I’m open to all sorts. But the problem I’ve had with American stuff is that I’ve been busy and there’s been no time. Two years ago, I couldn’t do anything for two years. But yeah, we’re working with studios on scripts at the moment. It’s not outside my world of ambition to do that stuff. I think to work within the studio system is as interesting as doing indie stuff. It’s not necessarily the end game – there’s not a career trajectory that ends up with you doing tentpole films. But it’s almost as interesting as making smaller stuff, where you have more control. That’s why I did Doctor Who. The biggest audience I’ve ever had for my work is Doctor Who. You can’t really knock that.

You lined up British trip-hop icons Portishead to record a track (a cover of ABBA’s "S.O.S.") for High-Rise.

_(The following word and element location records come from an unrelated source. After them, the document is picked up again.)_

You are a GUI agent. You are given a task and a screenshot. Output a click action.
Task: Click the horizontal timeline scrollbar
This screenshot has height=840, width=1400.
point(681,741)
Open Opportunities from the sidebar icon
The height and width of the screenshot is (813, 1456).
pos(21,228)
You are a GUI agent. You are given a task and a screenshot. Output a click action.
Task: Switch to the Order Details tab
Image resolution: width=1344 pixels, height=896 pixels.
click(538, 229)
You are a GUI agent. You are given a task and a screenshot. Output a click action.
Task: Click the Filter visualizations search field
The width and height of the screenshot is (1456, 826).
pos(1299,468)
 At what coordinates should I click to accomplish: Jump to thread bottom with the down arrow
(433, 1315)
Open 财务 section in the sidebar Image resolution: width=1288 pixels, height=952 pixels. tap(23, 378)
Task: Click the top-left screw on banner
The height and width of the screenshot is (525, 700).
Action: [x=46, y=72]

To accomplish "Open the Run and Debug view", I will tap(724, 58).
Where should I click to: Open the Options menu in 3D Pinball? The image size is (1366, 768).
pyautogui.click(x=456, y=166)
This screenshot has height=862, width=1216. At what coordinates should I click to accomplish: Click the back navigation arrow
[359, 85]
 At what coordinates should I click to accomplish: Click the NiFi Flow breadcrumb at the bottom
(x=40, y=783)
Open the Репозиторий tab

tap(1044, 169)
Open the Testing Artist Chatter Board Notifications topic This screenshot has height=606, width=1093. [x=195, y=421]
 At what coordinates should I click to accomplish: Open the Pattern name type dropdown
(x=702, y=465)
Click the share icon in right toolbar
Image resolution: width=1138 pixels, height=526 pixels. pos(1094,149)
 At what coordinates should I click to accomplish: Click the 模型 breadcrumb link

How did that come about?

Through the wonders of the Internet. A year or so ago I was watching Glastonbury and they were doing their live set on the telly. Amy and I were just chatting and saying, ‘Oh god, we love Portishead so much,’ and I was looking on Twitter and someone had asked [Portishead instrumentalist] Geoff Barrow if he’d seen A Field in England, and he said he’d loved it or something similar. I think he was actually following me on Twitter, so I did this Twitter email thing, said hello and we went from there. That’s the modern world. Five or 10 years ago, I don’t know how you’d have even started in getting through to Portishead.

Many assumed High-Rise was destined for Cannes. Was it simply not ready, or was it something else?

Ha, no. You know what my answer will be. I’m not cross!

High-Rise has its world premiere in Toronto on Sunday, Sept. 13.